Cel pracy. Celem tej pracy jest analiza wyników terapii EBV-PTLD, opartej na zastosowaniu rituximabu u dzieci po allo-HSCT.
Materiał i metody. Retrospektywnej analizie poddano 369 pacjentów w wieku < 20 lat po allo-HSCT wykonanym w latach 2005-2011 w dwóch ośrodkach pediatrycznych w kierunku PTLD pewnej lub prawdopodobnej.
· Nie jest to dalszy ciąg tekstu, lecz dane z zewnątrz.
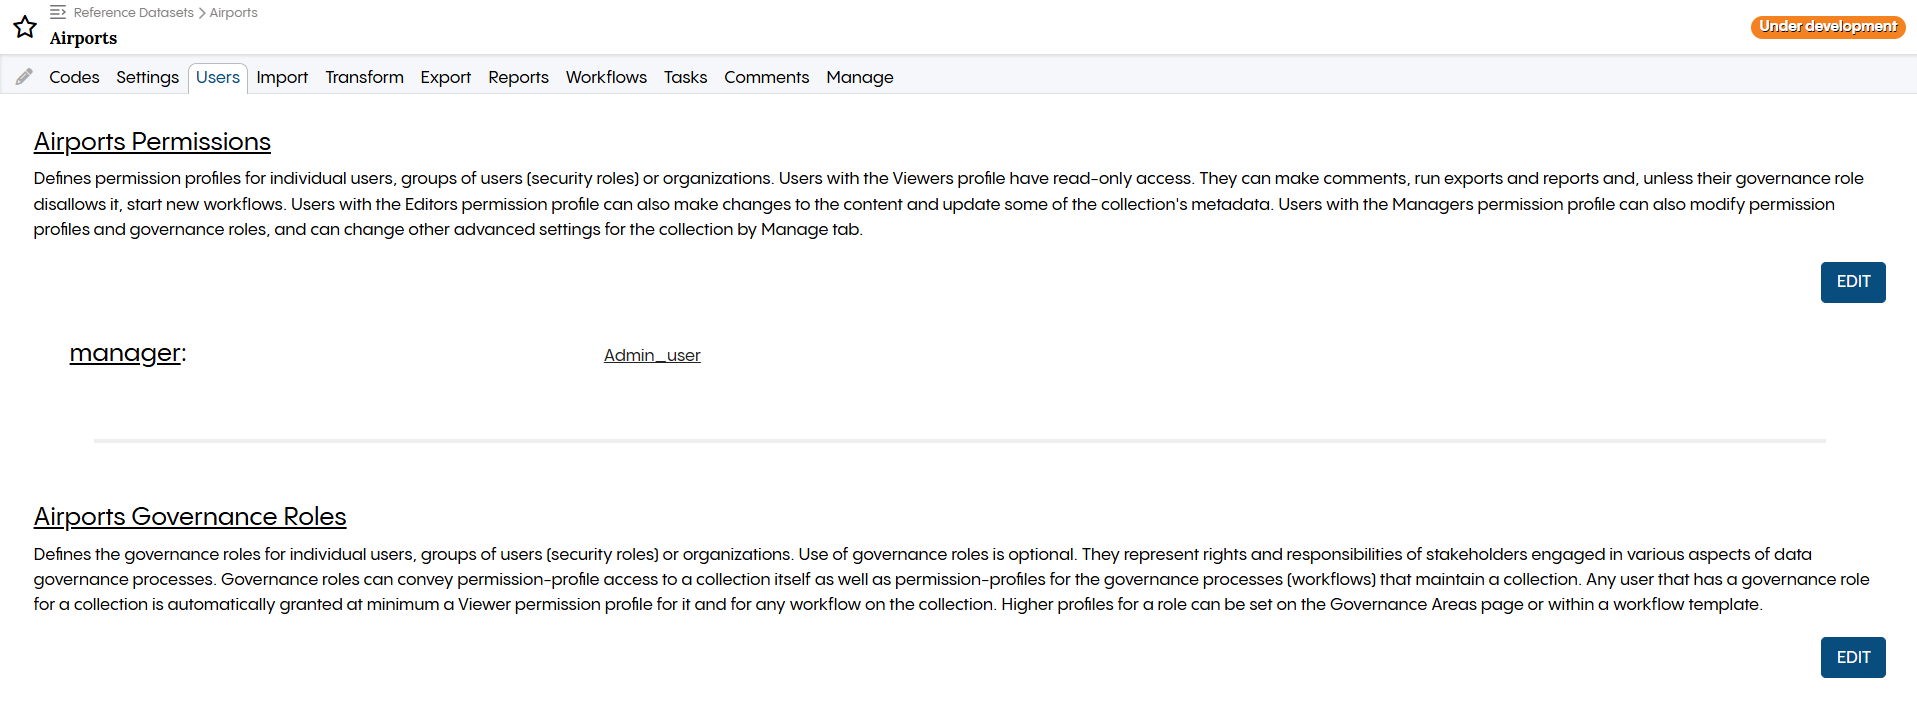Go to the Import tab
Image resolution: width=1917 pixels, height=715 pixels.
[x=282, y=77]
Wyniki. U 20 pacjentów rozpoznano EBV-PTLD. Częstość EBV-PTLD wyniosła 5,4%, w tym 2,3% dla HSCT od zgodnych dawców rodzinnych, 5,6% dla HSCT od zgodnych dawców niespokrewnionych oraz 16,2% dla HSCT od częściowo zgodnych dawców niespokrewnionych. Rozwój EBV-PTLD nastąpił w czasie 0,7-8 miesięcy (mediana 1,6) po allo-HSCT. Przeżycie 120-dniowe po rozpoznaniu PTLD wyznaczone metodą Kaplana-Meiera wyniosło 75%. W analizie jednowariantowej czynnikami wpływającymi na niepowodzenie terapii były: choroba wielosystemowa, ostra lub przewlekła GVHD oraz wzrost EBV-DNA-emii po pierwszym tygodniu terapii rituximabem. W analizie wielowariantowej jedynym czynnikiem wpływającym na niepowodzenie terapii była obecność ostrej lub przewlekłej choroby GVHD. Redukcja immunosupresji o co najmniej 20% dawki sprzyjała niższej śmiertelności z powodu PTLD (8 vs 50%).
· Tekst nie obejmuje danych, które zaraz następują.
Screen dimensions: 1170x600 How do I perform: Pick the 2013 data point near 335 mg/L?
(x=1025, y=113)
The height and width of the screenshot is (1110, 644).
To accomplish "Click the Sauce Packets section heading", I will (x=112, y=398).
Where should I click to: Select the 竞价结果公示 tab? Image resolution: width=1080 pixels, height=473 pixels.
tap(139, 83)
Wnioski. Trzy czwarte pacjentów z EBV-PTLD uzyskało remisję PTLD po zastosowaniu terapii opartej na rituximabie. Redukcja immunosupresji w momencie rozpoznania PTLD była związana z lepszymi wynikami terapii, podczas gdy choroba wielosystemowa, ostra lub przewlekła GVHD oraz wzrost EBV-DNA-emii po pierwszym tygodniu terapii były niekorzystnymi czynnikami prognostycznymi.
Summary
Introduction. Post-transplant lymphoproliferative disorder (PTLD) is a life-threatening malignant disease developing after hematopoietic stem cell transplantation (HSCT).
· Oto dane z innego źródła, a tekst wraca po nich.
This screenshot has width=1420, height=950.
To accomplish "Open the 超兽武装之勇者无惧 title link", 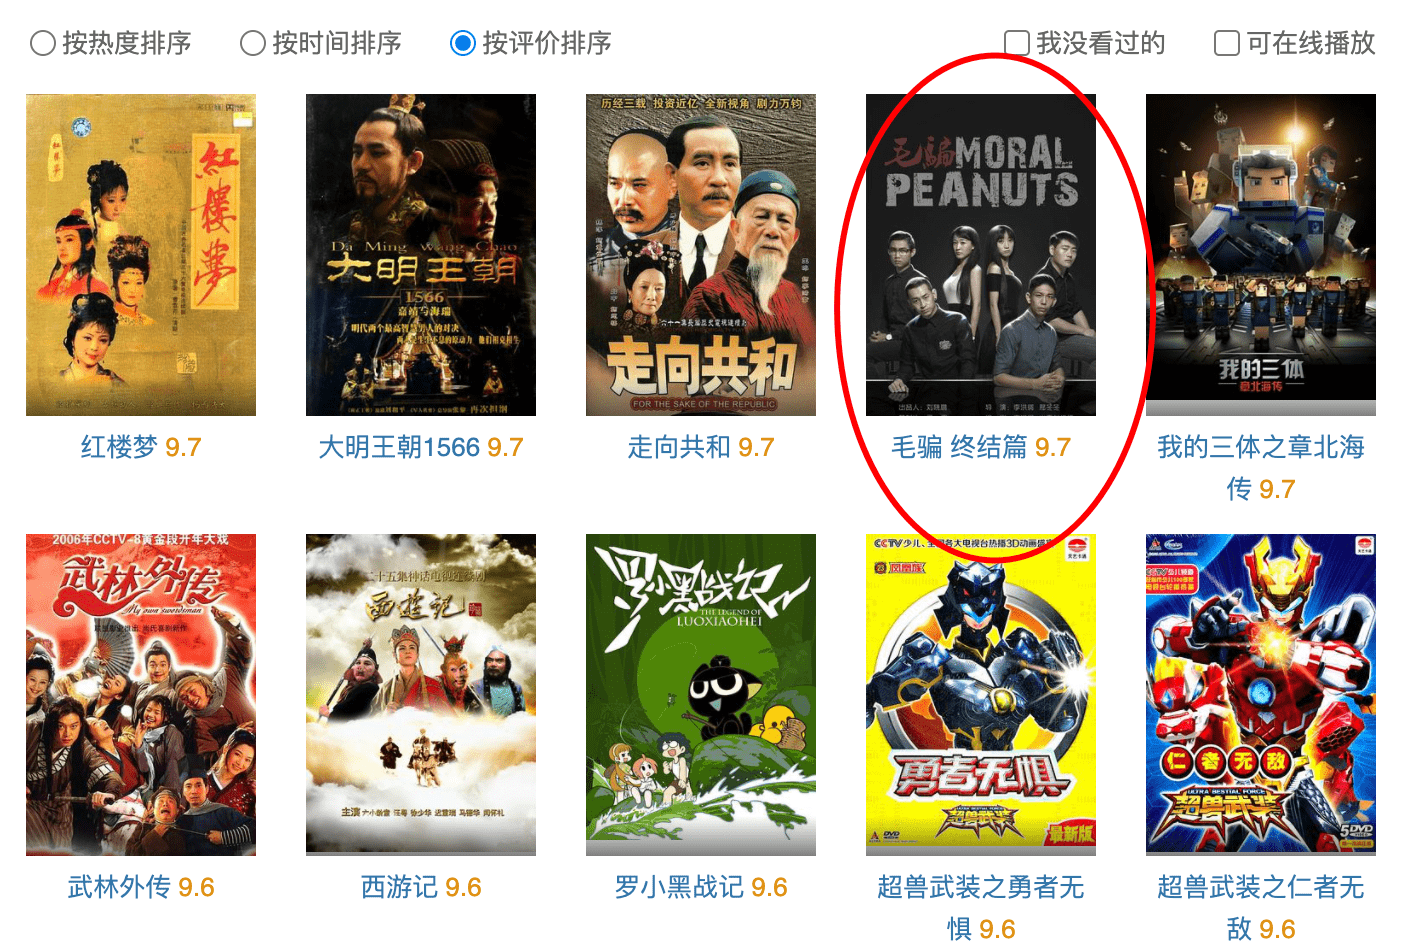I will click(x=980, y=907).
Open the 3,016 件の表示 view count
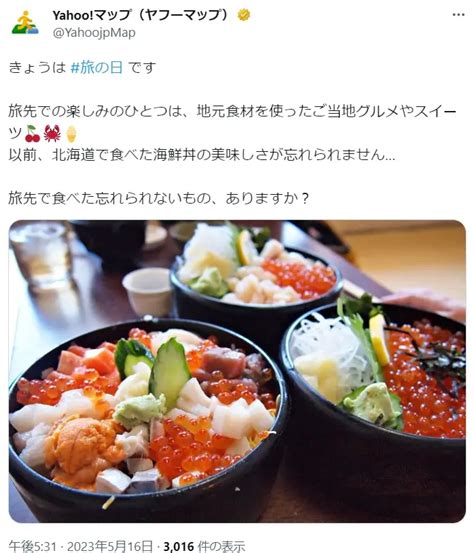Screen dimensions: 474x553 click(204, 546)
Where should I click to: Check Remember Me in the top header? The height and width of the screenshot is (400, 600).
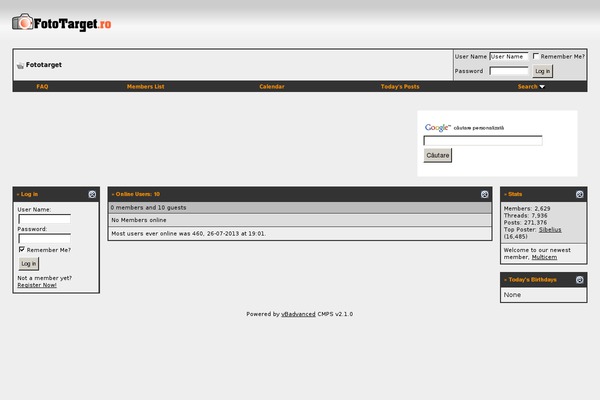[536, 57]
Aim. The objective of this study is the analysis of the outcome of EBV-related PTLD after a rituximab-based treatment in children after allo-HSCT.
Material and methods. 369 patients aged < 20 years after allo-HSCTs performed between 2005-2011 in 2 pediatric centres have been retrospectively analysed for PTLD, either biopsy-proven or probable disease.
Results. 20 PTLD cases were identified, indicating an overall EBV-PTLD frequency of 5.4%, ranging from 2.3% for matched-family donor, 5.6% in matched unrelated donor, to 16.2% in mismatched unrelated donor recipients. EBV-PTLD occurred at a median of 1.6 months (range, 0.7-8) after HSCT. 120-days survival from PTLD determined by Kaplan-Meier method was 75%. Univariate analysis showed that a poor response of PTLD to rituximab was associated with initial multiorgan involvement, acute/chronic GVHD, and increase of EBV-DNA-emia after one week therapy with rituximab. In multivariate analysis, poor response of PTLD to rituximab was associated with acute/chronic GVHD upon PTLD diagnosis. Immunosuppression tapering by at least 20% of dose was associated with a lower PTLD mortality (8 vs 50%).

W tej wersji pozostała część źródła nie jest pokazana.